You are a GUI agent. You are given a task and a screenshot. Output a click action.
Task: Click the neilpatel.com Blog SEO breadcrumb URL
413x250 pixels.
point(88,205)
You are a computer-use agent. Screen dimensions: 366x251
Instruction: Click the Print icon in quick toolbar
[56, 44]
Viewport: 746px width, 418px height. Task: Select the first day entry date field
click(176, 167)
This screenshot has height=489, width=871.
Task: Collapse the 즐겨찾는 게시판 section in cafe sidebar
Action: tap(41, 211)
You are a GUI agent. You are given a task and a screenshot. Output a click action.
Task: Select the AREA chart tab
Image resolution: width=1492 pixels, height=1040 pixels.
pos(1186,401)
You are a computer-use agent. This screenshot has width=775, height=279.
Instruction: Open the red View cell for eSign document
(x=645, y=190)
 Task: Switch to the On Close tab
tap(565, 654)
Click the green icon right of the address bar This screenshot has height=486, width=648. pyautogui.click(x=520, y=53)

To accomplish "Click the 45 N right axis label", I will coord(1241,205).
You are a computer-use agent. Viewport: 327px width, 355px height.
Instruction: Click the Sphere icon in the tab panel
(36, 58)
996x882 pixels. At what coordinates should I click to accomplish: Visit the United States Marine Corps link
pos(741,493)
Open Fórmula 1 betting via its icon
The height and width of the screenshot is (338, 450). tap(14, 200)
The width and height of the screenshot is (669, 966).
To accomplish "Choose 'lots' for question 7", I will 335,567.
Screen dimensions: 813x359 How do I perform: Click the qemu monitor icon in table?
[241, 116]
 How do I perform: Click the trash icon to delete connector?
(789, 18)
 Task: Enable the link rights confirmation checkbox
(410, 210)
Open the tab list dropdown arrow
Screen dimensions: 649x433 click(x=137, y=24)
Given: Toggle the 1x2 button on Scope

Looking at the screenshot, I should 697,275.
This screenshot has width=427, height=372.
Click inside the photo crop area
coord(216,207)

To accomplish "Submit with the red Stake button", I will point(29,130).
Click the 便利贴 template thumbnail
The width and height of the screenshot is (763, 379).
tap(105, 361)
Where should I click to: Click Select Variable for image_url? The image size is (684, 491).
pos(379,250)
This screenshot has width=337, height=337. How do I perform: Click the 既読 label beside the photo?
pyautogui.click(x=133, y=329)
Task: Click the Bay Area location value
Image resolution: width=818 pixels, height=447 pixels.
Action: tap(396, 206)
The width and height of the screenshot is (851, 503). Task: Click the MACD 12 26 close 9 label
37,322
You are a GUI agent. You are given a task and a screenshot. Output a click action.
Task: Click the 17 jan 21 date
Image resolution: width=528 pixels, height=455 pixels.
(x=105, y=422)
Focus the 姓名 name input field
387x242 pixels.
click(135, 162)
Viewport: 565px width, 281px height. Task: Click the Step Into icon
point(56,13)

* Set problem *
Copy the lines above word for word, beginning with the line that contains "This screenshot has width=427, height=372." and ending after the line that contains "tap(105, 361)".

* Task answer *
This screenshot has width=427, height=372.
Click inside the photo crop area
coord(216,207)

To accomplish "Submit with the red Stake button", I will point(29,130).
Click the 便利贴 template thumbnail
The width and height of the screenshot is (763, 379).
tap(105, 361)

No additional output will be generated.